RECORDS PROVIDED Start Marker

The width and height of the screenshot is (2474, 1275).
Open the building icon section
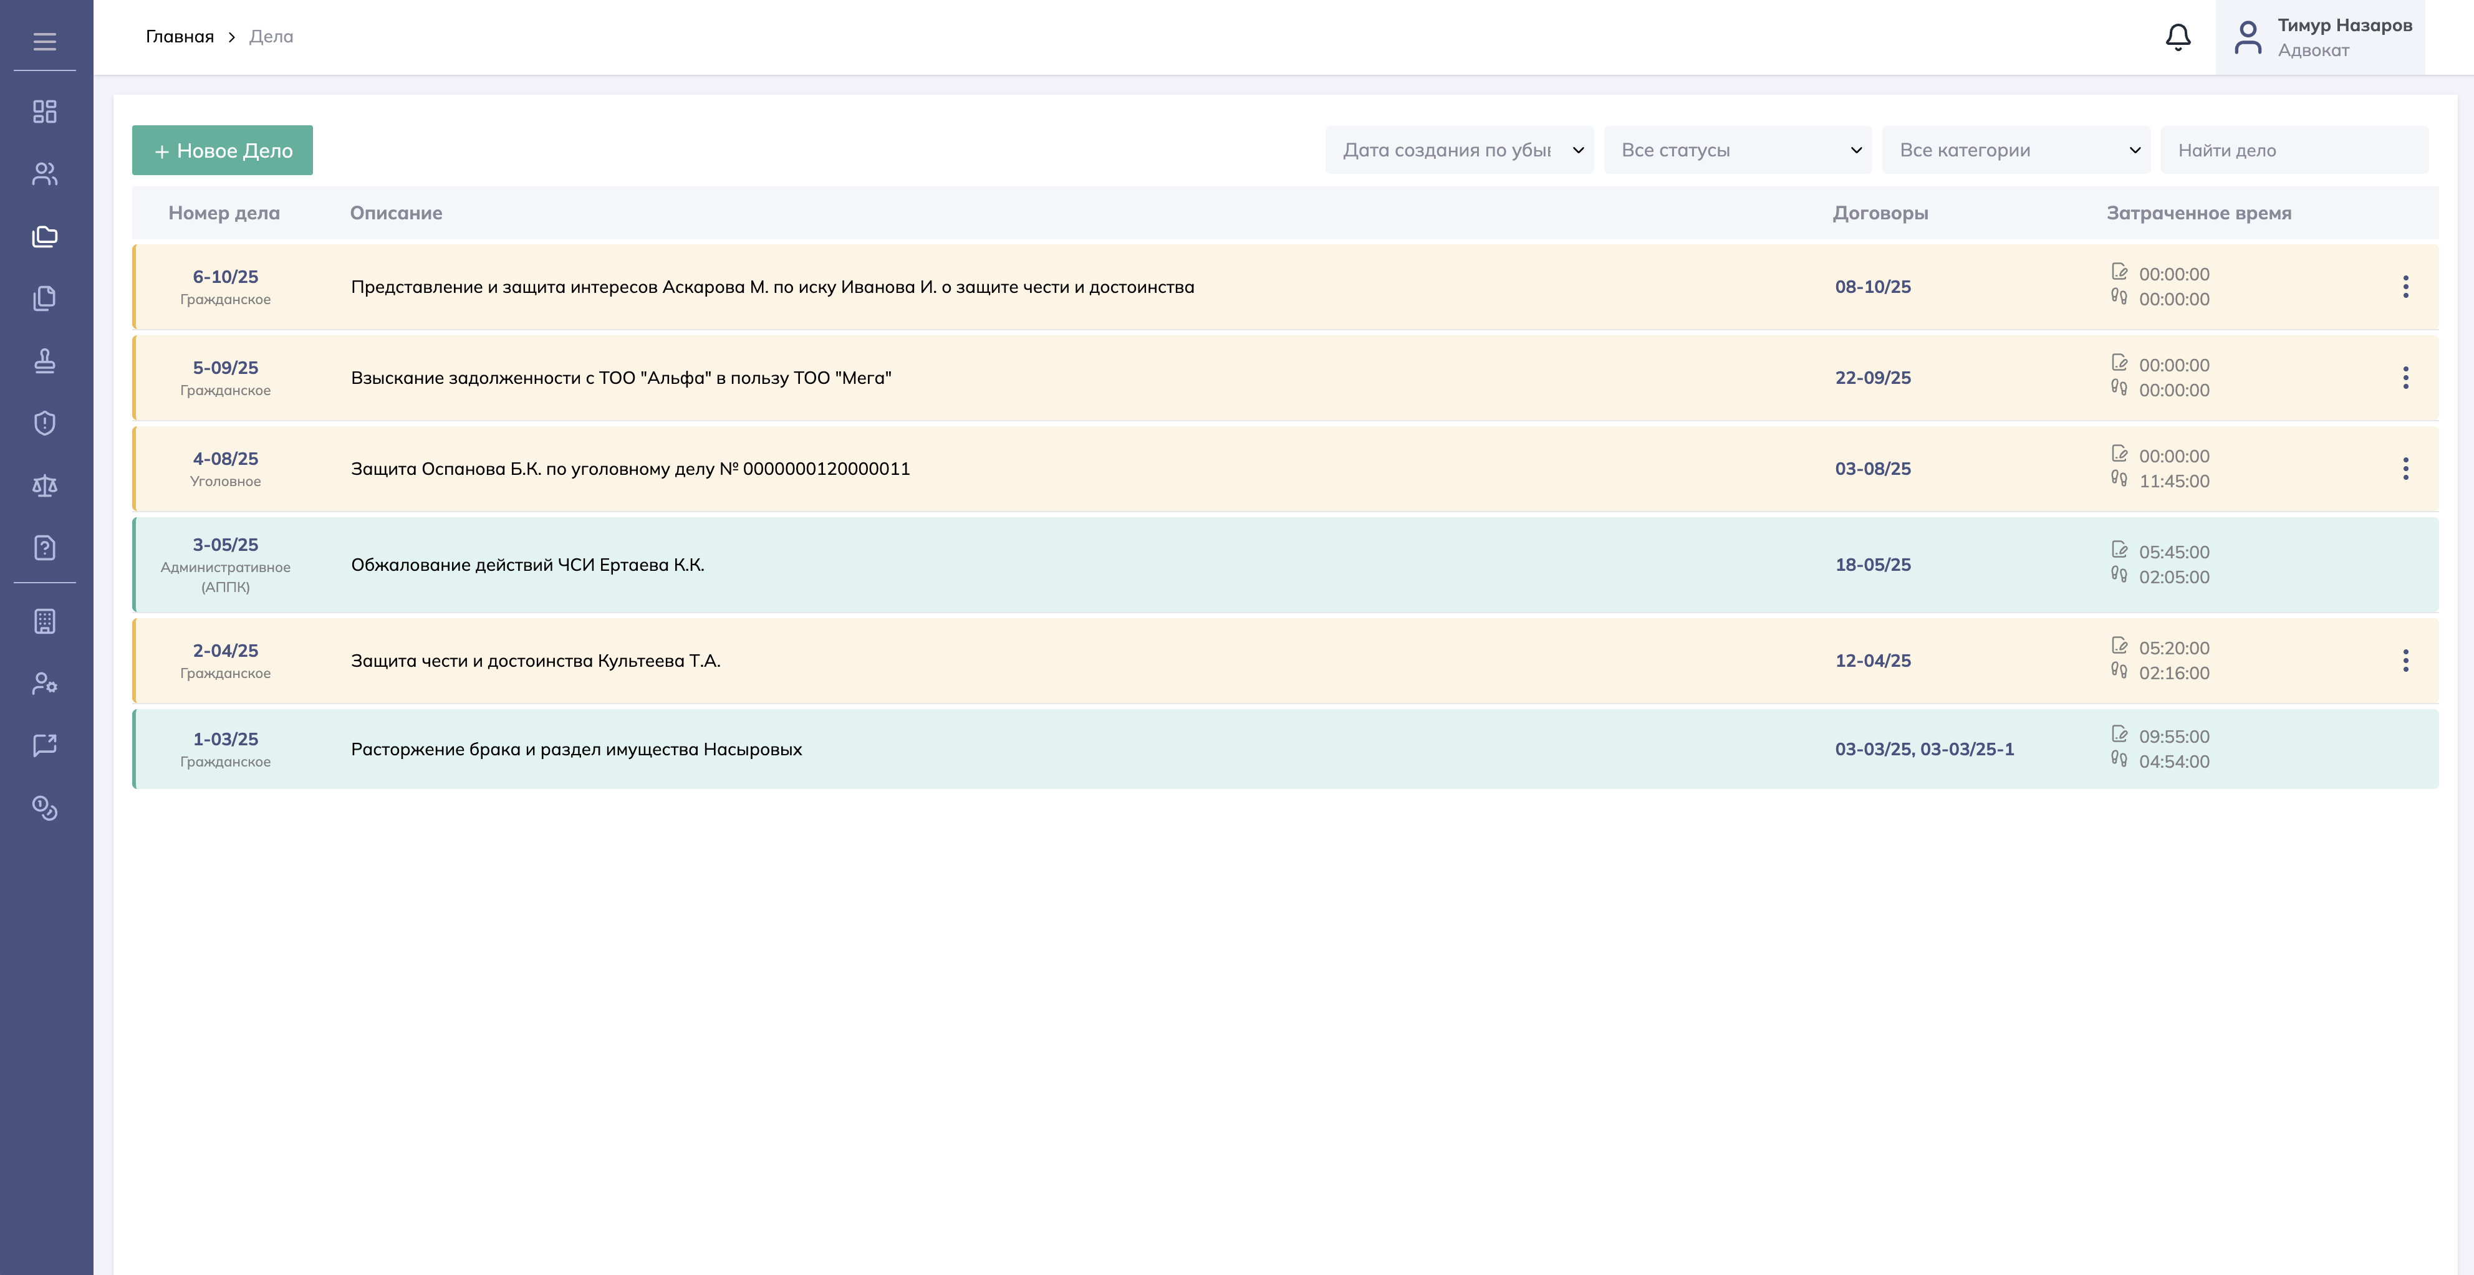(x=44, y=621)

RECORDS PROVIDED End Marker
RECORDS PROVIDED Start Marker

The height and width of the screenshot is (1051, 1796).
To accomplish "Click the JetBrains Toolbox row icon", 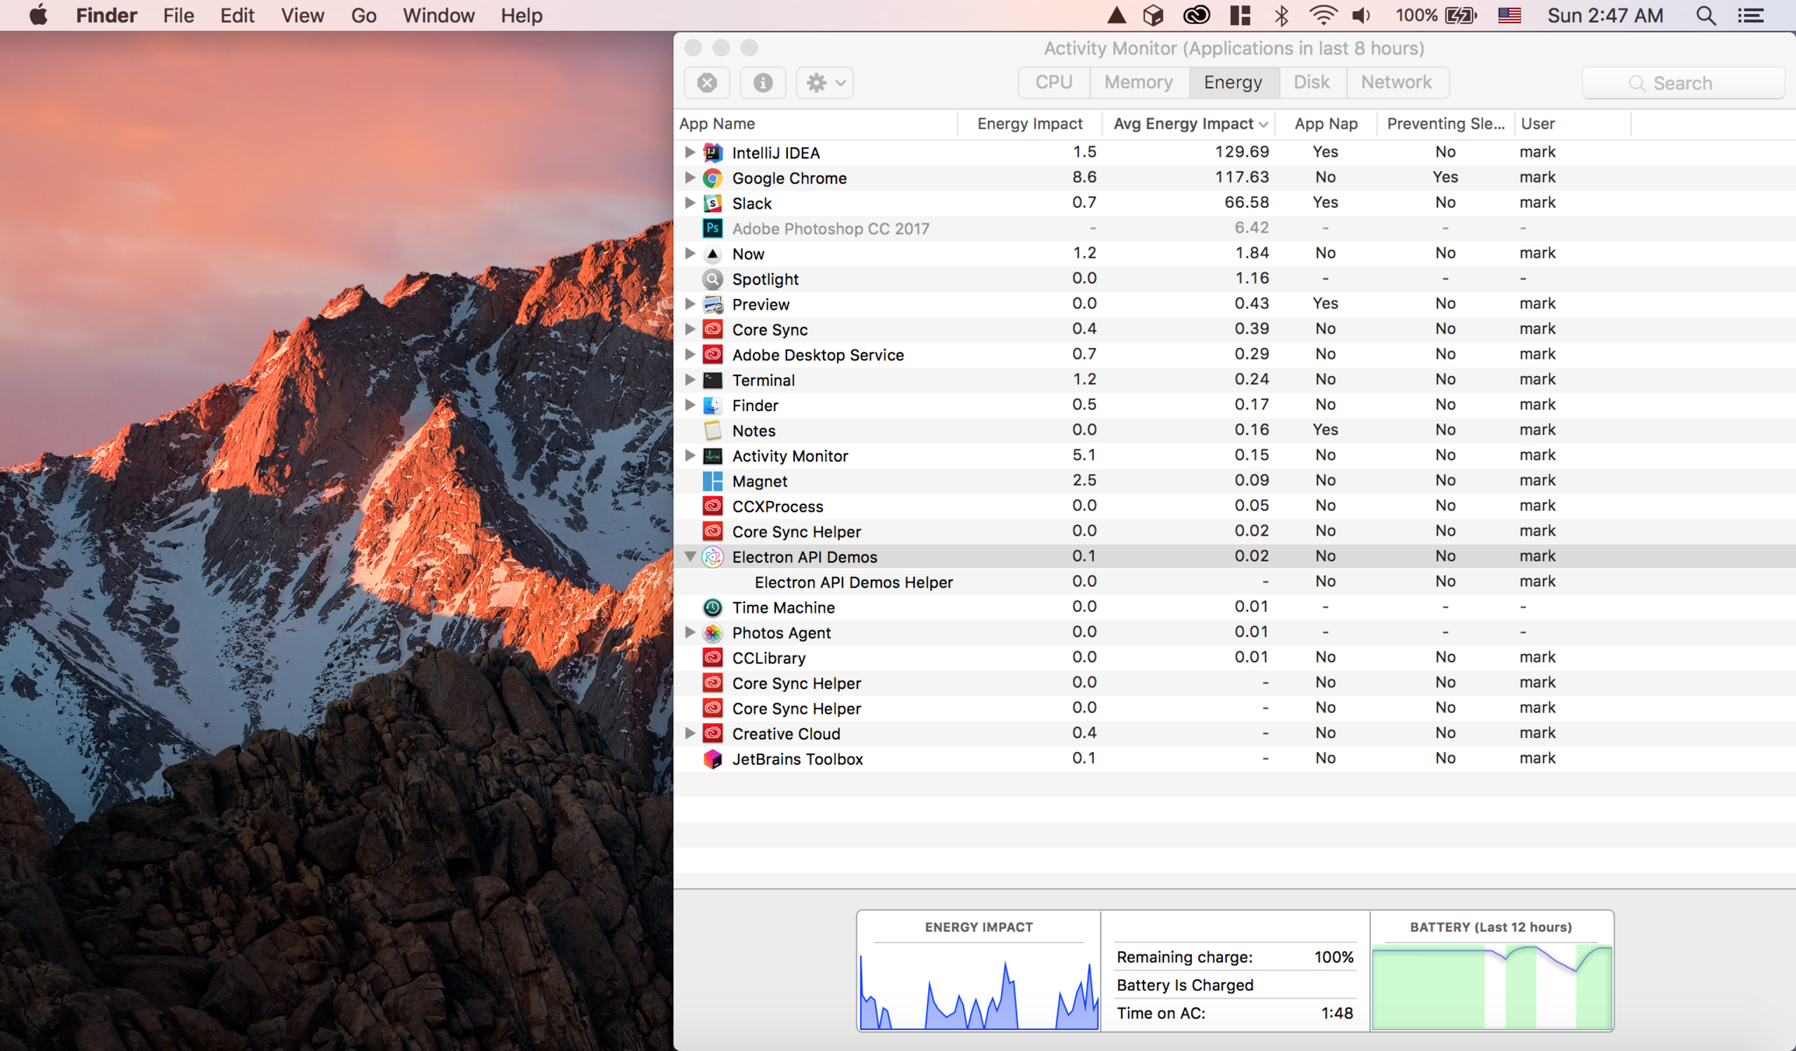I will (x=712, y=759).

RECORDS PROVIDED End Marker

### EXERCISE AIM
Look through the data above. Find each line with the string "width" and copy it.

### PROBLEM SOLUTION
The width and height of the screenshot is (2474, 1275).
The height and width of the screenshot is (1051, 1796).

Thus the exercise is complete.